WORK INSTRUCTIONS
In the travel account below, copy the part between "The views from" and "cloudy and raining.", inclusive, swapping "cloudy" for "foggy".

SUPPLIED PASSAGE
- Opening Delimiter -
Bright and early the next day I went to one of the main tourist towns in the area, Tatranská Lomnica, hoping to take the cable car up to Lomnický štít (2634m), the 2nd highest peak in the whole range, but with all the low cloud, there would have been no point. Instead I went half way up and followed some walking trails, but with no views and a lot of rain, it wasn't exactly the best hike ever. In the afternoon the skies completely opened up, so I called it a day and went back to Zdiar. The next day the weather wasn't that much better, with the persistent low cloud still masking the peaks, but at least it was (predominantly) dry. I went to the other main tourist town, Stary Smokovec and spent the morning hiking above the town. I abandoned the plan for the full day hike when the rain came again, and instead went to the nearest city, Poprad, which is just 15 minutes away from Stary Smokovec. I feared Poprad, Slovakia's 10th city, would just be a transportation hub, and so it turned out to be. Poprad was also ridiculously cold – much more so than the mountain towns – I don't think I've ever been so cold in July (in the northern hemisphere at least). I quickly moved on to another nearby city, Levoca, which is must more historic and definitely more deserving of a visit than Poprad. Levoca is a quaint medieval town, with preserved city walls and a beautiful main square. One of those towns where it's nice to spend a couple of hours, but there's not much to do once you've seen the few streets and squares in the historic centre. Overlooking the city is a large hill with a church on top – I thought it would offer a good view point of the city and the surrounding countryside. I followed the signs, which turned out to be a bad idea, as it ended up taking an hour and a half to get to the top, being as the route followed a road and was incredibly indirect.
The views from the top were worth it though, especially as the sun even made an appearance. The route back down was much more direct – just 20 minutes. From there I headed back to Poprad and back to Zdiar - where it was still cloudy and raining.
- Closing Delimiter -
DATA FOR ANALYSIS
- Opening Delimiter -
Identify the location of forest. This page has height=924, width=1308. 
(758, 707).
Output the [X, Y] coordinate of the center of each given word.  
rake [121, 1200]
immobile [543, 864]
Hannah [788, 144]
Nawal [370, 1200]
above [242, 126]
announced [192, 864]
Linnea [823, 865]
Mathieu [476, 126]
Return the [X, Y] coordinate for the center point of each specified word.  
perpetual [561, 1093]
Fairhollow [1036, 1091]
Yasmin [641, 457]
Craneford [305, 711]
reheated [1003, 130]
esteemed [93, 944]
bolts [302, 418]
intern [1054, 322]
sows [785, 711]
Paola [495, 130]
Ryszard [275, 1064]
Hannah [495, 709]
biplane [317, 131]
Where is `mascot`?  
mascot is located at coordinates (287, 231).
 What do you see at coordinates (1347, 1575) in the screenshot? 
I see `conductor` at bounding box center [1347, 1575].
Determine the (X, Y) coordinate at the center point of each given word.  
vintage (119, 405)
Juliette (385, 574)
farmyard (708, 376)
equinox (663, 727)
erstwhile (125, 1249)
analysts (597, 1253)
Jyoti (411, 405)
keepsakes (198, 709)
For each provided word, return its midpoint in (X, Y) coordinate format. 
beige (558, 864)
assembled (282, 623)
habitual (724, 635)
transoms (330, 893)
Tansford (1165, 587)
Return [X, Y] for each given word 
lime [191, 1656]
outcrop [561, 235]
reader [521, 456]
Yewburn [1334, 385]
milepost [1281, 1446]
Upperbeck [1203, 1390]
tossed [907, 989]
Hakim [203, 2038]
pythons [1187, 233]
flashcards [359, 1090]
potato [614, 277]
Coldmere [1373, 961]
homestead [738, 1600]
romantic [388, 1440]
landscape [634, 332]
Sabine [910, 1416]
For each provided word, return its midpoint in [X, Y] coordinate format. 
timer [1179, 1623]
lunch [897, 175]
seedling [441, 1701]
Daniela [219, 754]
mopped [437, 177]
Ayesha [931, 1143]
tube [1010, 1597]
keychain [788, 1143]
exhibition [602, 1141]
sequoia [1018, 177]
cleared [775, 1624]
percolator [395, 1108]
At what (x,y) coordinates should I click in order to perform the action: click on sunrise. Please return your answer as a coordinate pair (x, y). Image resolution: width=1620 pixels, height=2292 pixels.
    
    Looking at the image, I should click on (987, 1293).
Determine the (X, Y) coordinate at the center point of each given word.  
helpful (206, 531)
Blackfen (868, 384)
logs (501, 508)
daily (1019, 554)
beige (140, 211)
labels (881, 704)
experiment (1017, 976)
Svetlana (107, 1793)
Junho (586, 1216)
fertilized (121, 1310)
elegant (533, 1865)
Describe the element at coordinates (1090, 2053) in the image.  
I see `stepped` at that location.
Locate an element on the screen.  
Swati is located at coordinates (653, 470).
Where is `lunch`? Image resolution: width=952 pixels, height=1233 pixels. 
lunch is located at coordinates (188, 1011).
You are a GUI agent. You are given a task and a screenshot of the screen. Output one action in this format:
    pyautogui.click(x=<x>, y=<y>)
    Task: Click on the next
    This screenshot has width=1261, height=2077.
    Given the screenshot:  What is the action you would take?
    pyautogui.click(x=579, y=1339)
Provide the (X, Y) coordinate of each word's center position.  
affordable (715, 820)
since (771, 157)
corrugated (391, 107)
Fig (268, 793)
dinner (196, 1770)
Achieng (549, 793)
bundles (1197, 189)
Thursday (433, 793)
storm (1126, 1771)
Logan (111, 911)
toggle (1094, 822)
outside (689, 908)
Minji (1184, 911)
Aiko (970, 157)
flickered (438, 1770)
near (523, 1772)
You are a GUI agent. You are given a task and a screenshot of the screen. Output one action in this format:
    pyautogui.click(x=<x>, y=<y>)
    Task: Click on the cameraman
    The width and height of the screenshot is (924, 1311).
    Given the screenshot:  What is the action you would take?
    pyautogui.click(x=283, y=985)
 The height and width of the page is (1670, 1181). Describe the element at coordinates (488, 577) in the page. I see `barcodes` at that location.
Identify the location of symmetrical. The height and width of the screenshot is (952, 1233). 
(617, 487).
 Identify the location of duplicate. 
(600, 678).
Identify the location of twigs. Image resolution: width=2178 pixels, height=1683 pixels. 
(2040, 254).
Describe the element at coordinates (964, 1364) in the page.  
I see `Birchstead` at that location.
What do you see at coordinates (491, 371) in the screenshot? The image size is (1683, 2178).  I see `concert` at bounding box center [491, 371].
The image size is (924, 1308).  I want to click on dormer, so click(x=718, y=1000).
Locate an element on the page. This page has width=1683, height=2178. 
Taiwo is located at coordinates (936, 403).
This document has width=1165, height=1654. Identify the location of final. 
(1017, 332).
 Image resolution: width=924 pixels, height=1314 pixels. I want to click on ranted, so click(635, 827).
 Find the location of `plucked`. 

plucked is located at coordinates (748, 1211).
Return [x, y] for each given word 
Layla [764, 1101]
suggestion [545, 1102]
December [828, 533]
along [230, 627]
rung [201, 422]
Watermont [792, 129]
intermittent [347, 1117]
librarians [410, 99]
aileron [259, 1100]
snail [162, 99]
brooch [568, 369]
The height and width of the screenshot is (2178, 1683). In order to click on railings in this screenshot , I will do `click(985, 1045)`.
- Closing Delimiter -
ANSWER TO THE PROBLEM
The views from the top were worth it though, especially as the sun even made an appearance. The route back down was much more direct – just 20 minutes. From there I headed back to Poprad and back to Zdiar - where it was still foggy and raining.